Desde el otro lado de las fauces (parte 1)

Actualizado
  • 20/07/2014 02:00
Creado
  • 20/07/2014 02:00
El aliento del lobo no es como el del resto de las bestias de la noche. Solo caza presas dignas

Se rompe la burbuja y es la caída tempestuosa. Si tan solo pudiéramos caminar con la ilusión en los pies, sería hermoso hablar con alas en las palabras, sin pensar tanto en el alambre de púas que muchas veces encontramos en el aire. El cielo nos invita, pero dudamos. Somos pájaros desplumados, alacranes sin aguijón. ¿Dónde está el cuerno que alguna vez nos llamó a la guerra? ¿Qué ha sido de la sangre alborotada que nos corría por las venas? ¿Acaso ya no quedan balas que transporten la justicia en grito de pólvora, en batalla?

No estoy listo para la condena, no estoy dispuesto a acostarme en el hoyo de la cobardía. Levantemos la mirada, veamos la pura verdad, la piel todavía da para mucho, el sudor no es frío todavía, es profundo como el lenguaje de la vida, es nocturno, es salado y lleva el coraje de los hombres que no mueren sin agotar el tendón de la esperanza. Rendirse, palabra abominable que las uñas aprenden no muy lejos de la cima. ¿Será cierto que los huesos se ablandan con el tiempo? ¿Tendremos acaso que tragarnos la verdad a entera fuerza de garganta?

Me llega un eco que traspasa las montañas, escucho claramente que lo primero es ponerse en cuatro patas, rascarse la barriga y regresar a los árboles, subir el descenso, soñar que somos expertos de las ramas, preñar a las hembras y continuar en el ojo del huracán.

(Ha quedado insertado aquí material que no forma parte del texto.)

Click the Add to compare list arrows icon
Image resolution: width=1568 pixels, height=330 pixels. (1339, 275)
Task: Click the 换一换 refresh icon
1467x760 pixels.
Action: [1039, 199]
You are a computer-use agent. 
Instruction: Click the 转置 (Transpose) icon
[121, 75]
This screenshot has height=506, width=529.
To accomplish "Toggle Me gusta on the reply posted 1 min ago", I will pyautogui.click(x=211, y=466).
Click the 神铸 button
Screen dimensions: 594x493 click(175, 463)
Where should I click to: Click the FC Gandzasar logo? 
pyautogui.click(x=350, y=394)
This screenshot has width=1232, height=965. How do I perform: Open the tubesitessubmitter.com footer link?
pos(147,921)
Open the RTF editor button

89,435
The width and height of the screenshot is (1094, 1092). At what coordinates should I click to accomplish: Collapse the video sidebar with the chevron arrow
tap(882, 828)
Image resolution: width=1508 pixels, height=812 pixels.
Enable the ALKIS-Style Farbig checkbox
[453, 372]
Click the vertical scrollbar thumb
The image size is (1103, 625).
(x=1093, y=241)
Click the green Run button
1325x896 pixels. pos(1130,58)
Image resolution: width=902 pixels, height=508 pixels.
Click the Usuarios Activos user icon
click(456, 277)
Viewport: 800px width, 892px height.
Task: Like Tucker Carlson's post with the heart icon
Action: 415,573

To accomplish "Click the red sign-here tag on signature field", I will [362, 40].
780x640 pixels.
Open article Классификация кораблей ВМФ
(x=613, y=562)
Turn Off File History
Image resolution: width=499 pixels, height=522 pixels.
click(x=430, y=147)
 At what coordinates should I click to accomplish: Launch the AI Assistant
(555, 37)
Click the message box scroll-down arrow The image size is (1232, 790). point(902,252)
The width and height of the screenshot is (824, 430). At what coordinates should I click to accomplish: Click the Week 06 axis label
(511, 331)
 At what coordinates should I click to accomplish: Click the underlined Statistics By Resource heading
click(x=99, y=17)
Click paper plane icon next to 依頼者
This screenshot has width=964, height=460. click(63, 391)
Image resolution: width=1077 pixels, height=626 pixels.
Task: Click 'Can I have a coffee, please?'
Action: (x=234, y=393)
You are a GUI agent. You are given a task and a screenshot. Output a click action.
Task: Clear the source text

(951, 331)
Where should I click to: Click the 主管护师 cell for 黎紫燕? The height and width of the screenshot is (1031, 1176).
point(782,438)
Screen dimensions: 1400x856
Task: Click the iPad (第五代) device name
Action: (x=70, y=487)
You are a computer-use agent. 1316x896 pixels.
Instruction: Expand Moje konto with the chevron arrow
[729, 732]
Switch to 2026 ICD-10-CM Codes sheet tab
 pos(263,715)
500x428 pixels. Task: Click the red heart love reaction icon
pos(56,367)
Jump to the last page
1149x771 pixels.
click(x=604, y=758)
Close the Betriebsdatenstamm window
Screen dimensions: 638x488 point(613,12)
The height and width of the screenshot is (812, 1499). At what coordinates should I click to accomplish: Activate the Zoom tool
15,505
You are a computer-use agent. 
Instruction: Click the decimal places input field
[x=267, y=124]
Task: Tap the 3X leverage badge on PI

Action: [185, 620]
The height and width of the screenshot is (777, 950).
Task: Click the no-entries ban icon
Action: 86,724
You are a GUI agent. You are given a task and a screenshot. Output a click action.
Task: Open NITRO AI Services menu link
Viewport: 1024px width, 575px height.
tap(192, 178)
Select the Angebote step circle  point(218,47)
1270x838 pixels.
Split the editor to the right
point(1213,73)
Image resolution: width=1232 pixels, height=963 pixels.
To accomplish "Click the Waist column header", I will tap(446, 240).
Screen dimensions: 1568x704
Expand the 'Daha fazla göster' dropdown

¿Me reconoces cuando hablo? ¿Recuerdas cuando jugábamos a besar la boca del lobo? Su aliento no era como el del resto de las bestias de la noche. Solo cazaba presas dignas, criaturas preparadas para sonreír a la muerte impuesta por los dientes. De regreso, aún con un pedazo de vida colgando, encendíamos la luz de la vela, observábamos la mesa vacía y nos contábamos historias. En ellas abundaban los finales felices, tortugas voladoras guiándonos con su lentitud hacia un lugar donde todos vivíamos más de cien años. La llama bailaba como las bailarinas que no conocen el cansancio en los brazos de su amado. La soledad vivía acompañada, espantábamos al miedo, no dejábamos que se acercara a nuestra cabaña, a nuestra noche de cuentos. Solo hizo falta que uno de todos pensara que la llama podía extinguirse. El miedo entró sigilosamente y nos tocó uno a uno la cabeza; la bailarina dejó de bailar y los brazos de su amado ya no pudieron sostenerla.

Aprendimos a eludir la vergüenza: manchas en el rostro, modulaciones de la voz, siempre la mano izquierda al forastero. Salimos y nos escondimos en la hierba, intuimos en silencio los misterios que caerían del cielo. Nos decíamos a menudo que amasar los rencores y meter las manos en el lodo eran convenios pegados al pecho; que volver a cerrar la herida era un legado insoslayable. Seguimos escondidos a pesar de la estampida, a pesar de la inundación; no nos importaron ni la hoz ni el trueno. Ninguna bestia se detuvo; nuestros huesos un montón de añicos, migajas para buitres.